The last mode has a name I can't even remember. It's essentially a capture-the-flag game requiring vast amounts of teamwork. You can forgive me not bothering with it; I played one round and by the end of it my friend was yelling at everyone for farming kills instead of completing objectives. Unfortunately, he picked the end of the match to explain this, as I didn't even know there WERE any fucking objectives because the game doesn't tell you anything about them. It mentions there are crystals, sure. But it also mentions there are crystals on the fucking elimination map (which doesn't actually have any).
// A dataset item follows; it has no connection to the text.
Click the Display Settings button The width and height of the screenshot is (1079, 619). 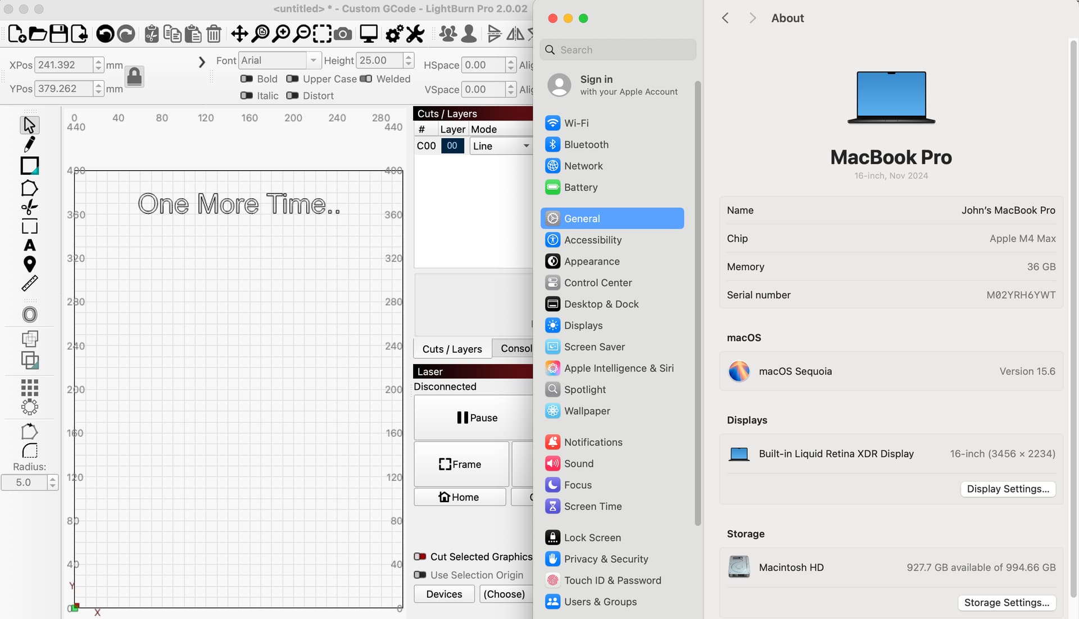1008,489
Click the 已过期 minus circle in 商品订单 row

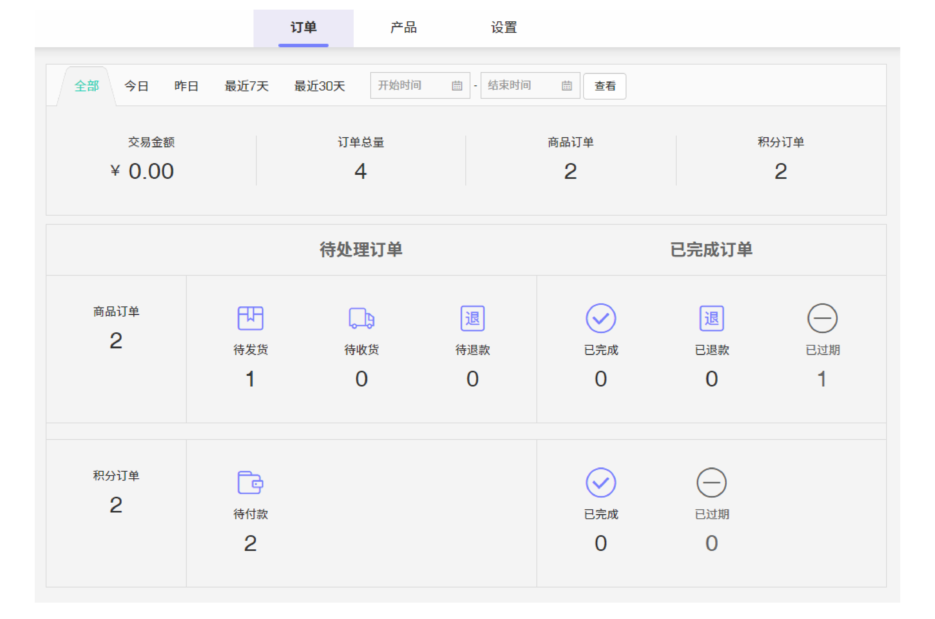822,318
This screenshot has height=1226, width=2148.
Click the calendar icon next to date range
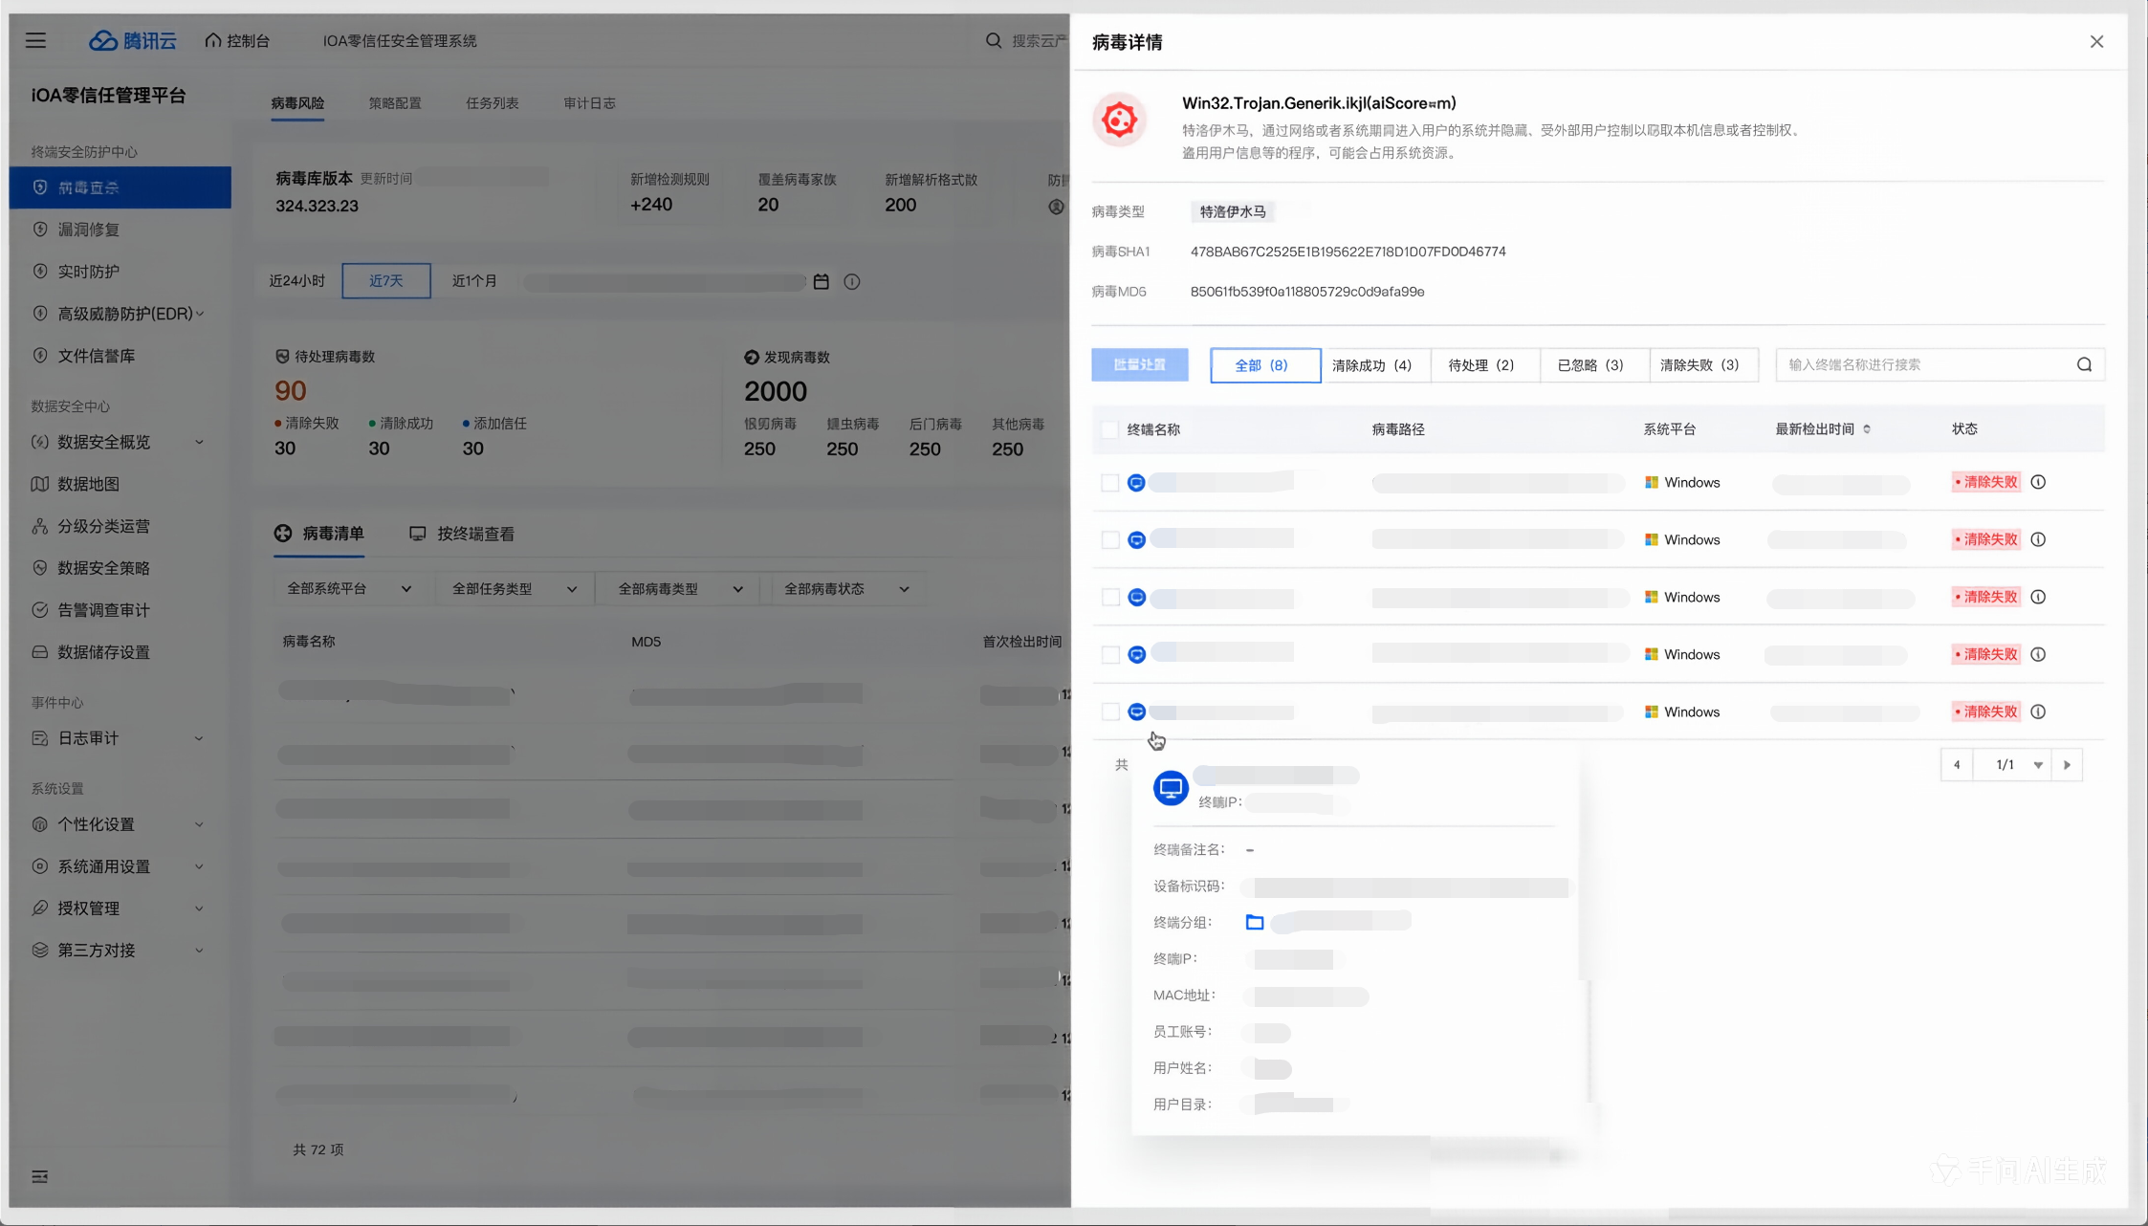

Most people tend to talk about graphics in reviews, so i'll do that. You will spend 5 seconds going "Ooh, ahhh!", then you will turn everything down to "uglymode" because if you don't, your framerate will cause you to die before you know what hit you. Seriously. I have a very nice gaming rig and the game actually hung for so long at the cities' main spawn point that I had to hard shutdown my computer, then edit the settings from out-of-game. When I got back in it looked absolutely awful, but at least I could play. That's all there is to it.
All in all? I couldn't stand this game. I blame the match-making system, because it's either horribly broken or doesn't exist. If it were 5 drooling idiots versus 5 drooling idiots, I am not sure there would even be a problem. Unfortunantly, it usually seems it's 5 drooling idiots versus 5 incredibly skilled players decked out in artifacts blessed by God himself. If you have a bunch of friends, I suppose it would be better as that way you can be assured some coodrination and organization. If you're reading this, why don't you go and post on the HonestGamers forums to try getting a team set up? You'll have way more fun, I guarantee it.
However, I do believe Fury is a step in the right direction. Korea has grinding MMOs down to a science and nobody will compete with them. Right now--and perhaps this will change in the future--Blizzard has the casual "quest then raid" market on lockdown and nobody can touch them. Fury, however, is a 100% PVP MMO with a lot of great ideas, something no other game can attest to. There might be 100% pure PVP MMOs out there, but none of them are actually worth the free trial download because their ideas are garbage and the games themselves worse.